___ Input records ___
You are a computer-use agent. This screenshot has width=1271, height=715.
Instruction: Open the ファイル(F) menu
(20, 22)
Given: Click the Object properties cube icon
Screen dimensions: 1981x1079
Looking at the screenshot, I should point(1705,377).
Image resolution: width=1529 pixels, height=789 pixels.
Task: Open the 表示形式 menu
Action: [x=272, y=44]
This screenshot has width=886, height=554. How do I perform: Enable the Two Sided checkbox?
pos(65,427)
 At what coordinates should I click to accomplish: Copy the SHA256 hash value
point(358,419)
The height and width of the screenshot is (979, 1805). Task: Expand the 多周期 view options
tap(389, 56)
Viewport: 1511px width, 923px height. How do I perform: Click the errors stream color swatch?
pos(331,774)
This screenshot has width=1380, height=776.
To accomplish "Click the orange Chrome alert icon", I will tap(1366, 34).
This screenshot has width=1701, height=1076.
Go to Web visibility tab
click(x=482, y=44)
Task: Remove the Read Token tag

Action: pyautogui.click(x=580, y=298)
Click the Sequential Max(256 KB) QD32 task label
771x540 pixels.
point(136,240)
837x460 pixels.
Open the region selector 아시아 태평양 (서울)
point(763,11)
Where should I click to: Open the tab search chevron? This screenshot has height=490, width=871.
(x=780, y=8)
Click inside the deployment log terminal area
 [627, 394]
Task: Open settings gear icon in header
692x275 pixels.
___
*Task requirements*: Exactly reproduce every record.

*Task output*:
You are a computer-use agent. This screenshot has width=1271, height=715.
Instruction: Open the ファイル(F) menu
(20, 22)
Given: Click the Object properties cube icon
Screen dimensions: 1981x1079
Looking at the screenshot, I should point(1705,377).
Image resolution: width=1529 pixels, height=789 pixels.
Task: Open the 表示形式 menu
Action: [x=272, y=44]
This screenshot has width=886, height=554. How do I perform: Enable the Two Sided checkbox?
pos(65,427)
 At what coordinates should I click to accomplish: Copy the SHA256 hash value
point(358,419)
The height and width of the screenshot is (979, 1805). Task: Expand the 多周期 view options
tap(389, 56)
Viewport: 1511px width, 923px height. How do I perform: Click the errors stream color swatch?
pos(331,774)
This screenshot has width=1380, height=776.
To accomplish "Click the orange Chrome alert icon", I will tap(1366, 34).
This screenshot has width=1701, height=1076.
Go to Web visibility tab
click(x=482, y=44)
Task: Remove the Read Token tag

Action: pyautogui.click(x=580, y=298)
Click the Sequential Max(256 KB) QD32 task label
771x540 pixels.
point(136,240)
837x460 pixels.
Open the region selector 아시아 태평양 (서울)
point(763,11)
Where should I click to: Open the tab search chevron? This screenshot has height=490, width=871.
(x=780, y=8)
Click inside the deployment log terminal area
 [627, 394]
Task: Open settings gear icon in header
692x275 pixels.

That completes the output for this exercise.